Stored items
☆ ☆ ☆
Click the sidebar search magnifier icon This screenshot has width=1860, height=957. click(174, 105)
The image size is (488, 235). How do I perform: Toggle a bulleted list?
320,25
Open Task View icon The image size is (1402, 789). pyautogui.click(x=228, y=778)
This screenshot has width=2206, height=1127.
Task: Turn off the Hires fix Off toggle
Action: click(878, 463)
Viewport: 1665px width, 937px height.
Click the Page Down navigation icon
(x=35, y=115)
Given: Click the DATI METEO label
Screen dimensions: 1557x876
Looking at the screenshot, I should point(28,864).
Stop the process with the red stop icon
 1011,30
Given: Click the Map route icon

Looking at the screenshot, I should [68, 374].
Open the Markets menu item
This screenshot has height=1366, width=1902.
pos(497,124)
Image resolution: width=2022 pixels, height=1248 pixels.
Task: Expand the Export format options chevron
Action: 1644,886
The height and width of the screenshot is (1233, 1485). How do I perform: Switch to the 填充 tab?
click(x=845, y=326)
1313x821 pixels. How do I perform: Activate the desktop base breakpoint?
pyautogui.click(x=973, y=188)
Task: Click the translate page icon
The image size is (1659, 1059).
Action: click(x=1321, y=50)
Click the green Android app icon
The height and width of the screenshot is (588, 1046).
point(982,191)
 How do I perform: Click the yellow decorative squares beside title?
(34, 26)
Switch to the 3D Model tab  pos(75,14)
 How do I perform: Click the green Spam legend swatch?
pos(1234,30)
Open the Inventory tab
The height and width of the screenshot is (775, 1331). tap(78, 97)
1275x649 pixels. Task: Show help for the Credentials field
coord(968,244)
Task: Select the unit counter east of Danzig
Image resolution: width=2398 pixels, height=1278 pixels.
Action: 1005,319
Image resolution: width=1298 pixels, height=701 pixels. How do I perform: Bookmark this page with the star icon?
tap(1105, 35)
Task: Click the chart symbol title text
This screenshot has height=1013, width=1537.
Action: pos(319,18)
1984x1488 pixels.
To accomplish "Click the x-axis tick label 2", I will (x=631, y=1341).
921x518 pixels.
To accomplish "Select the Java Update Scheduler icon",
☆ ☆ ☆
### [Exercise goal]
The reply is to be an exact repeat of the records above.

### [Exercise response]
Click the sidebar search magnifier icon This screenshot has width=1860, height=957. click(174, 105)
The image size is (488, 235). How do I perform: Toggle a bulleted list?
320,25
Open Task View icon The image size is (1402, 789). pyautogui.click(x=228, y=778)
This screenshot has width=2206, height=1127.
Task: Turn off the Hires fix Off toggle
Action: click(878, 463)
Viewport: 1665px width, 937px height.
Click the Page Down navigation icon
(x=35, y=115)
Given: Click the DATI METEO label
Screen dimensions: 1557x876
Looking at the screenshot, I should point(28,864).
Stop the process with the red stop icon
 1011,30
Given: Click the Map route icon

Looking at the screenshot, I should [68, 374].
Open the Markets menu item
This screenshot has height=1366, width=1902.
pos(497,124)
Image resolution: width=2022 pixels, height=1248 pixels.
Task: Expand the Export format options chevron
Action: 1644,886
The height and width of the screenshot is (1233, 1485). How do I perform: Switch to the 填充 tab?
click(x=845, y=326)
1313x821 pixels. How do I perform: Activate the desktop base breakpoint?
pyautogui.click(x=973, y=188)
Task: Click the translate page icon
The image size is (1659, 1059).
Action: click(x=1321, y=50)
Click the green Android app icon
The height and width of the screenshot is (588, 1046).
point(982,191)
 How do I perform: Click the yellow decorative squares beside title?
(34, 26)
Switch to the 3D Model tab  pos(75,14)
 How do I perform: Click the green Spam legend swatch?
pos(1234,30)
Open the Inventory tab
The height and width of the screenshot is (775, 1331). tap(78, 97)
1275x649 pixels. Task: Show help for the Credentials field
coord(968,244)
Task: Select the unit counter east of Danzig
Image resolution: width=2398 pixels, height=1278 pixels.
Action: 1005,319
Image resolution: width=1298 pixels, height=701 pixels. How do I perform: Bookmark this page with the star icon?
tap(1105, 35)
Task: Click the chart symbol title text
This screenshot has height=1013, width=1537.
Action: pos(319,18)
1984x1488 pixels.
To accomplish "Click the x-axis tick label 2", I will (x=631, y=1341).
921x518 pixels.
To accomplish "Select the Java Update Scheduler icon",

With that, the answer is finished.